On Sunday, November 11, 2012 5:06:26 AM UTC, Antti Halme wrote:
Hi,
I'm a master's student at Aalto University, Finland, and a beginner in Haskell. I'm looking at parallel computing with GPUs, and in particular, using functional programming techniques to do so. I'm playing with Accelerate and going through Marlow's recent material, so I guess I'm set in some sense. I had a quick look at the current research effort as well, and noticed something I found a little strange.
Earlier this year NVIDIA introduced the Kepler GPU architecture [1] with support for "dynamic parallelism" where kernels can be launched without returning to host code, effectively enabling nested computation on the GPU. This kind of dynamic scheduling approach seems to resemble Cilk and other Intel MIC stuff, but with lower level support. It's not just work generation. It seems like the scheduling does not mess up locality and, judging by their examples, the approach in fact improves the parallel execution granularity.

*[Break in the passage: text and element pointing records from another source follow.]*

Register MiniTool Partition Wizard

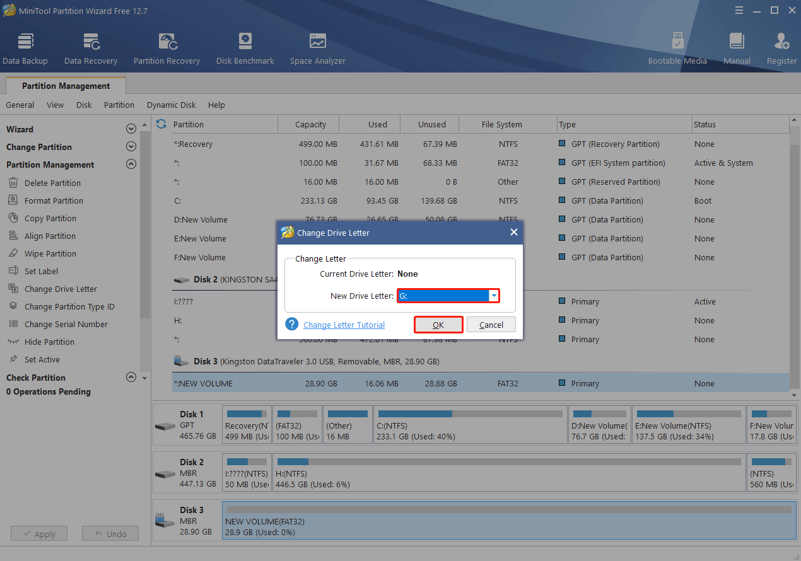click(781, 47)
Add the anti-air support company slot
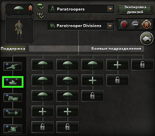This screenshot has height=136, width=155. tap(13, 129)
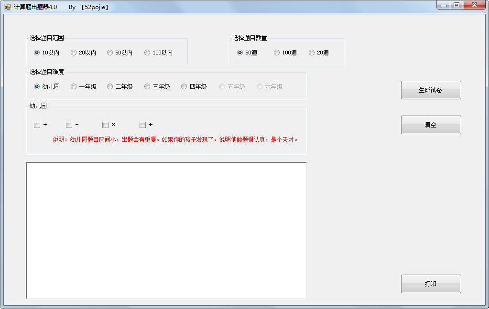The width and height of the screenshot is (489, 309).
Task: Tick the subtraction (−) checkbox
Action: click(x=69, y=125)
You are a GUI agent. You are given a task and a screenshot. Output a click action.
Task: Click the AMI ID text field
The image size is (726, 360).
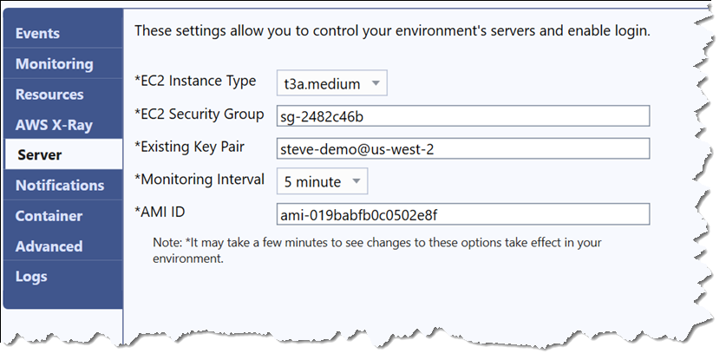click(463, 214)

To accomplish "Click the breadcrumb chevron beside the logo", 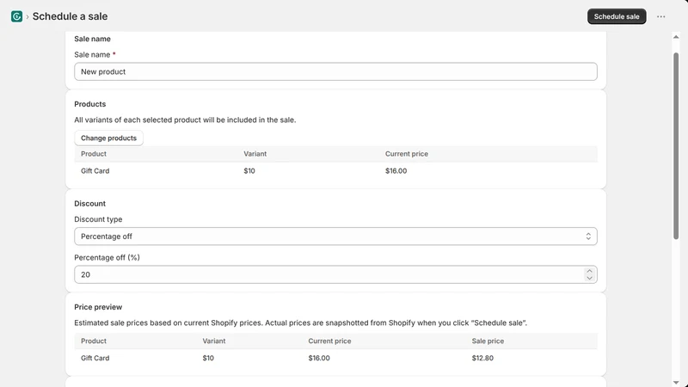I will [28, 16].
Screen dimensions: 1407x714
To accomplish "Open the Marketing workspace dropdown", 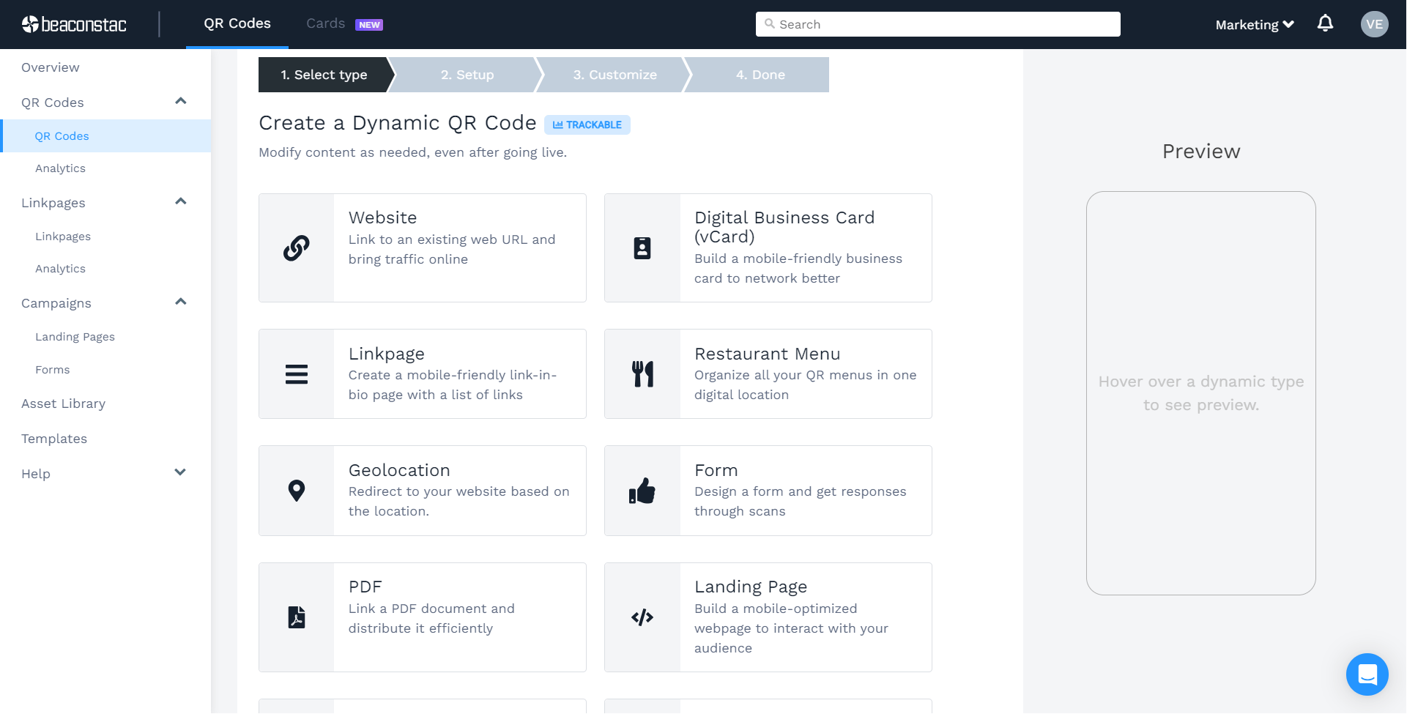I will click(1255, 25).
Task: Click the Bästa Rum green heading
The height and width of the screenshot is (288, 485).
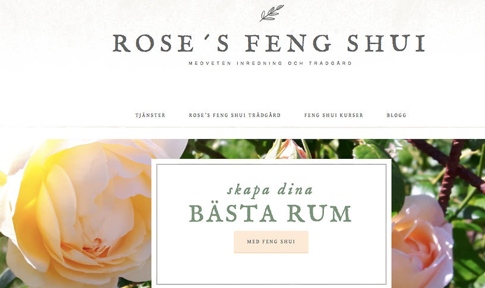Action: point(270,214)
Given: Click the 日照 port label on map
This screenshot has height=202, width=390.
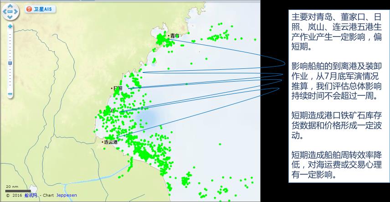Looking at the screenshot, I should click(x=117, y=88).

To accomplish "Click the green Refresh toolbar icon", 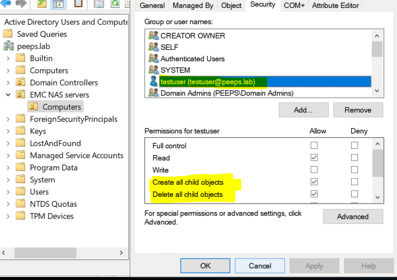I will [115, 4].
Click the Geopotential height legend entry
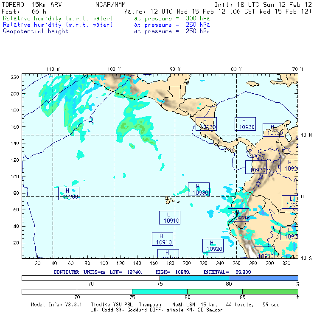The image size is (314, 314). (36, 31)
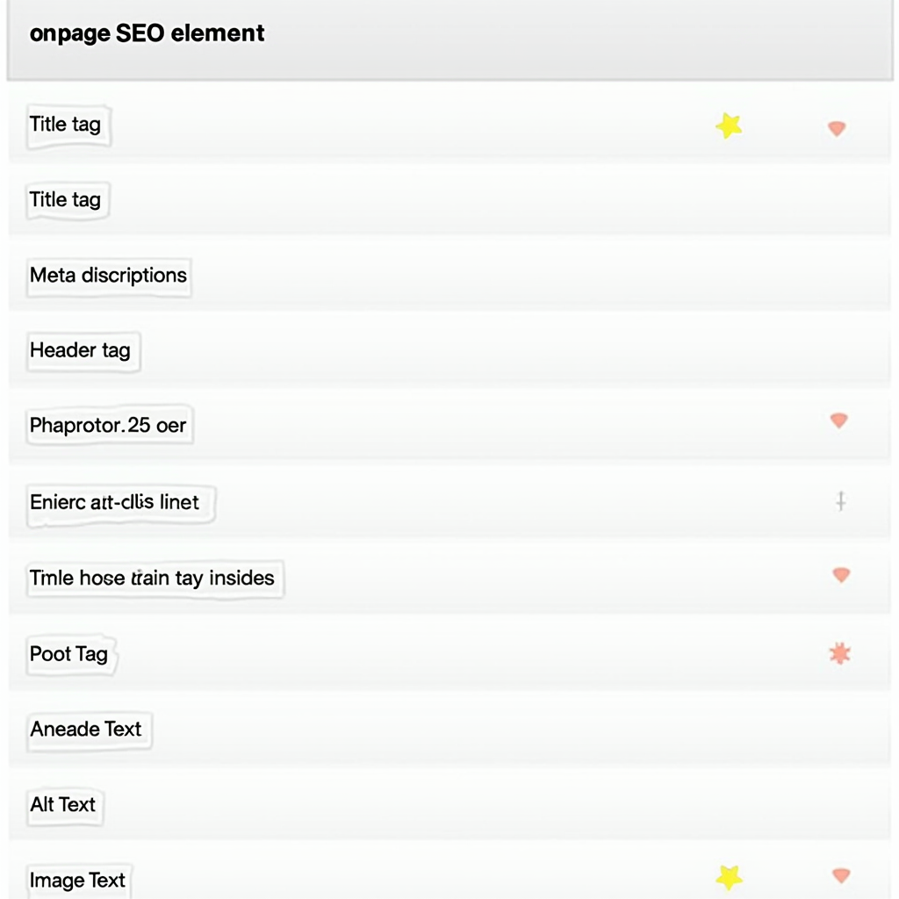
Task: Click the Alt Text label
Action: pyautogui.click(x=64, y=805)
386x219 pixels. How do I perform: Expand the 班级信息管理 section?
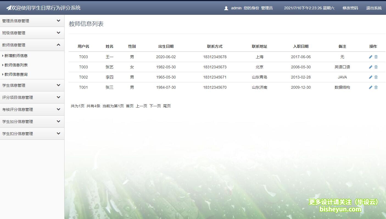(32, 33)
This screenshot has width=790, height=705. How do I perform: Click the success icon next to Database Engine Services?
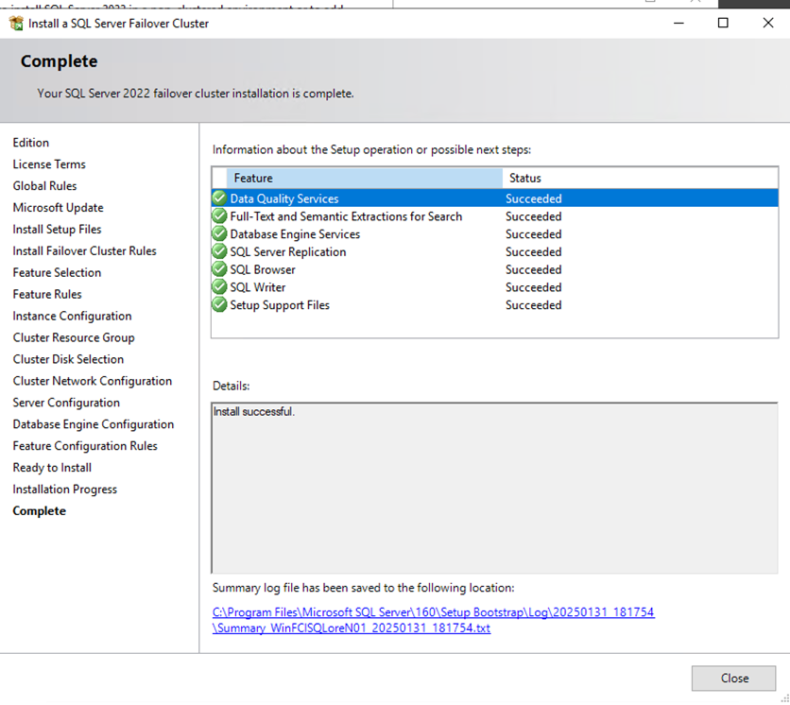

A nice talk by Stephen Jones [2] explains what the dynamic parallelism thing can do. The Mandelbrot set region-of-interest focus is particularly cool. There's also the O(nlogn) tree version of Barnes-Hut n-body. A related NVIDIA project called Copperhead is about developing a Python dialect stripped pure for declarative GPU programming, with plans to support the nested model. These got me thinking that surely the FP guys are all over this by now? I mean, to me, writing nicely composing Haskell for hardware that supports true NDP sounds very pleasant.
I looked at the Haskell research efforts in parallelism, absolutely certain to find this kind of dynamic scheduling programming model overcoming the Blelloch-style flattening stuff Peyton Jones strongly advocates [3], but as far as I could tell, ICFP and Haskell symposium (Sep 2012) had half a dozen papers on vectorization and zero on dynamic scheduling. Even "Nested Data-Parallelism on the GPU" by Bergstrom and Reppy talks only about flattening. What gives?
Now, I understand that no-one has access to Kepler GK110 -cards yet, but surely someone has at least challenged vectorization with this kind of dynamic scheduling before? Or am I missing something fundamental here? Why is flattening the best way to do nested data parallelism in functional programming? Are those arguments still valid if there's proper HW support for nested computation?
I agree, this sounds like software heaven :-) However, reality seems to be a bit more complex...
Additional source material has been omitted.